Taylor spoke again and Veris’ shoulders fell. “No, they’re not okay at all,” he said softly. “Don’t come near here, Taylor. Until we know what happened, I want you as far away from this as possible. Guard the kids until we get there. I love you.”

He dropped the phone to the grass between them and watched the flames leaping and pirouetting in fat troupes. The whole house was ablaze now. The fire department would be too late to do anything other than pick through the remains.

Brody closed his eyes.

Veris rested his hand on the back of his neck. “Are you recovered?” he asked gently.

Brody sighed. “Physically, sure,” he said dryly.

“I want to look around quickly before the police and fire department get here,” Veris said. “You and I will be able to spot anything that tells us who did this, while the police may not recognize it…and probably shouldn’t see it, either.”

Brody nodded and got to his feet. They split up, each circling around the burning house. Brody found it first, sitting in the mailbox at the front of the sweeping driveway. He tucked it into his jeans pocket and caught up with Veris at the back of the house.

He showed him the stiff cream-colored card. It was blank and there was a symbol embossed into the stock itself.

Veris ran his finger over the outlines.

“I don’t recognize it,” Brody said. The sirens were very close now. “We should get out of here.” It would be better to avoid any bureaucratic entanglements. There would be enough hysteria over the three bodies they would find, along with evidence of medical equipment and IV poles…. His gut tightened. “This is a mess,” he breathed as he realized how the media and the authorities would react.

“It’s a fucking disaster,” Veris said flatly. He lifted the card. “I know this symbol. It’s what the Council use as a calling card when they act directly to ‘correct’ a situation they don’t like.”

“The Council? They just tried to take us out? Why?”

“I can guess.” Veris glanced around. They were standing on the long lawn at the back of the house. From the sides the flashing lights of the fire engines were showing, lighting up the shrubbery and bushes. “Let’s get out of here and go somewhere we can think.”

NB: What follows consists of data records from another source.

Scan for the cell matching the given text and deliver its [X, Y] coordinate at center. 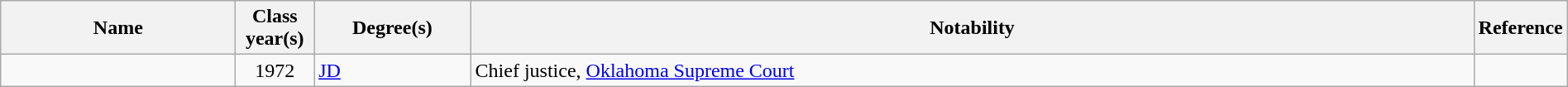
JD [392, 70]
Reference [1520, 28]
Chief justice, Oklahoma Supreme Court [973, 70]
Degree(s) [392, 28]
1972 [275, 70]
Name [118, 28]
Notability [973, 28]
Class year(s) [275, 28]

They ran for Brody’s car, which was parked on the hardstand at the back of the house. There was a private lane from there onto the street on the other side of the block. Brody got the car onto Santa Monica Boulevard before he spoke.

“Alex and Rafe and Sydney…they’re still in the past. What happens if they try to jump back now?”

“They’ll jump back to their deaths,” Veris said. He was staring out the window, watching the headlights of other cars pass them. His voice was remote. “That’s why the Council did this. Somehow, they’ve learned that the three of them were time jumping and for a reason I can’t figure, this time they felt threatened by it.”

Brody almost jumped. “I was looking at the manuscript just before the fire broke out and wondering if Alex really had gone back to do what the manuscript said he should do. If he has, then he will be changing the past. I don’t imagine the Council would like that very much.”

“No one would.” Veris shifted in the seat to look at him directly. “Something scared them into trying to root out the problem at the source.”

Brody sighed. “So now what? We have to let the three of them die for the sake of preserving history?”

Veris shook his head. “The Council has moved openly against us. Gloves are off, Brody. It’s time we indulged in a little creative history changing of our own.”